Birthmarks That Fade

Salmon patches (stork marks, angel kisses). Flat pink-red patches from dilated capillaries. Around 30–40% of newborns. Usual locations:

  • Eyelids and forehead — fade over 1–2 years
  • Nape of the neck — often persists, but covered by hair

Mongolian spots (congenital dermal melanocytosis). Flat blue-grey patches, usually over the lower back and buttocks. Affect up to 90% of babies of African, East Asian, South Asian, or Hispanic heritage and around 5% of white babies. Caused by melanocytes deep in the dermis. Most fade over childhood; some persist. Ask the midwife to document them at birth to avoid later confusion with bruising — this matters in safeguarding contexts.

Birthmarks That Need Assessment

Infantile haemangiomas (strawberry marks). Raised, bright red marks caused by proliferating blood vessels. Usually not visible at birth — they appear in the first 1–4 weeks and can grow rapidly through 5–8 months before involuting (shrinking) over several years. About 4–5% of infants are affected; more common in girls, preterm, and low birth weight babies.

Most are left to involute. Treatment with oral propranolol — a 2008 incidental observation that became standard of care — is highly effective when started early. Treatment is indicated if the haemangioma:

  • Is periorbital (can obstruct vision and cause amblyopia)

- [Task list]
a – Summarize the birthmark passage in two sentences.
b – According to the birthmark passage, when do infantile haemangiomas usually appear?
c – List each heritage that the birthmark passage names as having Mongolian spots in up to 90% of babies.

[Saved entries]

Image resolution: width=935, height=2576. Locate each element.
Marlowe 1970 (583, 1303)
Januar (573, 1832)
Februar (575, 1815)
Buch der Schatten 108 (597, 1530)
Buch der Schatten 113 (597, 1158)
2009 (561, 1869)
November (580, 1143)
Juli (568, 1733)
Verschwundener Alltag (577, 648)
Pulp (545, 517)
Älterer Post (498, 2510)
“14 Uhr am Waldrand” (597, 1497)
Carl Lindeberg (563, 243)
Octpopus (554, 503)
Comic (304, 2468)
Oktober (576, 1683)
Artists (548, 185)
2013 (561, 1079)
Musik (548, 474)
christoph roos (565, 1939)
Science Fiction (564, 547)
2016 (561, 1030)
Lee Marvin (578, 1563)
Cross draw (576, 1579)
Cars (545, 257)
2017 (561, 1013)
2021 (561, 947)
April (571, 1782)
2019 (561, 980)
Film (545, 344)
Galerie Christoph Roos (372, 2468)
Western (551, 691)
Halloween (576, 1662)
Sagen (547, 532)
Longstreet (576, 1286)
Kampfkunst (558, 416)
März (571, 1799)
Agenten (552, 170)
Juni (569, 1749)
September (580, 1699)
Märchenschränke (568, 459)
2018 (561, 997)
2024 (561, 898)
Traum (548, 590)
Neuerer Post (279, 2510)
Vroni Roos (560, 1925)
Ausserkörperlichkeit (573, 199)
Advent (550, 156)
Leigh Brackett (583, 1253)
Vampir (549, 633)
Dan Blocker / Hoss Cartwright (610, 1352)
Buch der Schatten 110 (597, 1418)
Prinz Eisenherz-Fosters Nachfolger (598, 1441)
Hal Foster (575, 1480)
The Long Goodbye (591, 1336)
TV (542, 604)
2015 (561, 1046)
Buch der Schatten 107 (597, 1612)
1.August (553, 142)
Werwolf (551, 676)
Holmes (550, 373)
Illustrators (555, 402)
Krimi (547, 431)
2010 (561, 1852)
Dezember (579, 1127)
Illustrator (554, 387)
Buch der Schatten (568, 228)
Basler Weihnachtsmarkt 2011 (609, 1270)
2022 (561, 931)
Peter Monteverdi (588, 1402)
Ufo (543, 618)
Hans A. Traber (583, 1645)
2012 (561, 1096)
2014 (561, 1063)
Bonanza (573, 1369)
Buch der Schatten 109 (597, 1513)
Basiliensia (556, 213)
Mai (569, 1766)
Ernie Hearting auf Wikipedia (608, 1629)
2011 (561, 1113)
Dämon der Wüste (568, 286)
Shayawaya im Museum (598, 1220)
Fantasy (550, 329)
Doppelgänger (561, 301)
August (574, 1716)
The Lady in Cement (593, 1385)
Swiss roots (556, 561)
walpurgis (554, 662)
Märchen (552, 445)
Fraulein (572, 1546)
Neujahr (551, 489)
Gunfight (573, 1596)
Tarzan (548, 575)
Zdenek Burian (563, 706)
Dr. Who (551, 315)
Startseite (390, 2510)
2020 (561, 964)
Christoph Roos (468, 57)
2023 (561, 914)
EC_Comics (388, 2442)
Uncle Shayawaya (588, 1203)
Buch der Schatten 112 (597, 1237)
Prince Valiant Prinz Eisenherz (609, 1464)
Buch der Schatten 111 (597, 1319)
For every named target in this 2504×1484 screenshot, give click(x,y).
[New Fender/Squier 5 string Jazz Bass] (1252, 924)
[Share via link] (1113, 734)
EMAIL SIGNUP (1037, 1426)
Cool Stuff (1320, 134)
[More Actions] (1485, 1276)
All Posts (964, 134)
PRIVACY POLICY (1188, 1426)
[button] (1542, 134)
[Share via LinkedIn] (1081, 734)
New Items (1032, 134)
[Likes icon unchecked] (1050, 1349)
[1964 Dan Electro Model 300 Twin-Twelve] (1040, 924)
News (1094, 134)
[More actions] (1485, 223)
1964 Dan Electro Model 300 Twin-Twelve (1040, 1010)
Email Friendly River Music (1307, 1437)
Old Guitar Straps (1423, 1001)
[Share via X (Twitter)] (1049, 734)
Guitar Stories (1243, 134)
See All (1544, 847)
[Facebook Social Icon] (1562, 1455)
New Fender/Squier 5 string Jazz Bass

- [Outputs in order]
a – Salmon patches and Mongolian spots are flat birthmarks in newborns that often fade, though some persist, and Mongolian spots should be documented at birth to avoid later confusion with bruising. Infantile haemangiomas are raised red marks that appear in the first weeks, can grow rapidly for months before shrinking over several years, and are mostly left to involute, though oral propranolol is highly effective when started early.

b – They usually appear in the first 1–4 weeks.

c –
- African
- East Asian
- South Asian
- Hispanic